SQL 2008 Fulltext Query Performance issue using FREETEXT and CONTAINS June 6, 2010
Posted by Chirag in Full Text Search, SQL 2005, SQL 2008, SQL 2008 R2, SQL Server 2008.Tags: Fulltext, Performance, SQL 2008, SQL 2008 R2, T-SQL
trackback
Of all the things that have improved in SQL 2008 Fulltext seems to have taken a step backwards. We were helping one of our clients upgrade from SQL 2005 to SQL 2008. They are a 24×7 shop with a framework that supports various websites for their customers. Fulltext is heavily used for text based searches on the websites. We had set up a test rig for them on SQL 2008 to test their applications. The testing process revealed sever performance issues with the text based searches. We investigated and identified the cause of the performance degradation to be the FREETEXT clause used in a multiple OR condition.
Issue:
A fulltext query using the FREETEXT predicate in a multiple OR combination works magnitudes slower in SQL 2008 than in SQL 2005 like for like vanilla installs.

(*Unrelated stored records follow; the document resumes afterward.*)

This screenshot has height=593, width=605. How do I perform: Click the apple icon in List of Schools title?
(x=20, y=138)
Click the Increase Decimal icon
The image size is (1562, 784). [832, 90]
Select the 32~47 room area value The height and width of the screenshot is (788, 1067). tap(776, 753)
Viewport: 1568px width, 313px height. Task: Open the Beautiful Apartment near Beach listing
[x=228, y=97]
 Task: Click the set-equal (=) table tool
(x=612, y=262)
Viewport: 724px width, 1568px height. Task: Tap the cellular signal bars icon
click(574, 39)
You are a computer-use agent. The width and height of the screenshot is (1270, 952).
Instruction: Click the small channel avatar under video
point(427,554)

We tested this in SQL 2008/R2 and the same issue persists so it pointed to an engine issue in the way fulltext query plans were generated and handled in SQL 2008.
Eg.
SELECT A.Col1, A.Col2, B.Col1, B.Col1….
FROM TableA AS A LEFT JOIN TableB AS B ON A.ID = B.A_ID
WHERE FREETEXT((A.Name, A.Description), ‘SomeSearchText’)
OR FREETEXT((B.Name, B.Description),’SomeSearchText’)
The fulltext catalog encapsulates multiple tables which each have a single fulltext index.
Workaround:
After thorough investigation we identified a workaround for this issue, it is to separate the query using a UNION clause which has extremely good performance on SQL 2008/R2.
Eg.
SELECT A.Col1, A.Col2, B.Col1, B.Col1….
FROM TableA AS A LEFT JOIN TableB AS B ON A.ID = B.A_ID
WHERE FREETEXT((A.Name, A.Description), ‘SomeSearchText’)
UNION
SELECT A.Col1, A.Col2, B.Col1, B.Col1….
FROM TableA AS A LEFT JOIN TableB AS B ON A.ID = B.A_ID
WHERE FREETEXT((B.Name, B.Description),’SomeSearchText’)
Unfortunately, this leads to code bloat and may not be the best approach to resolve this issue as it could mean many man hours to update the related code which could be hundreds of stored procedures as was in our clients case.
We raised a PSS case with Microsoft to identify the root cause and possibly provide a solution for the same.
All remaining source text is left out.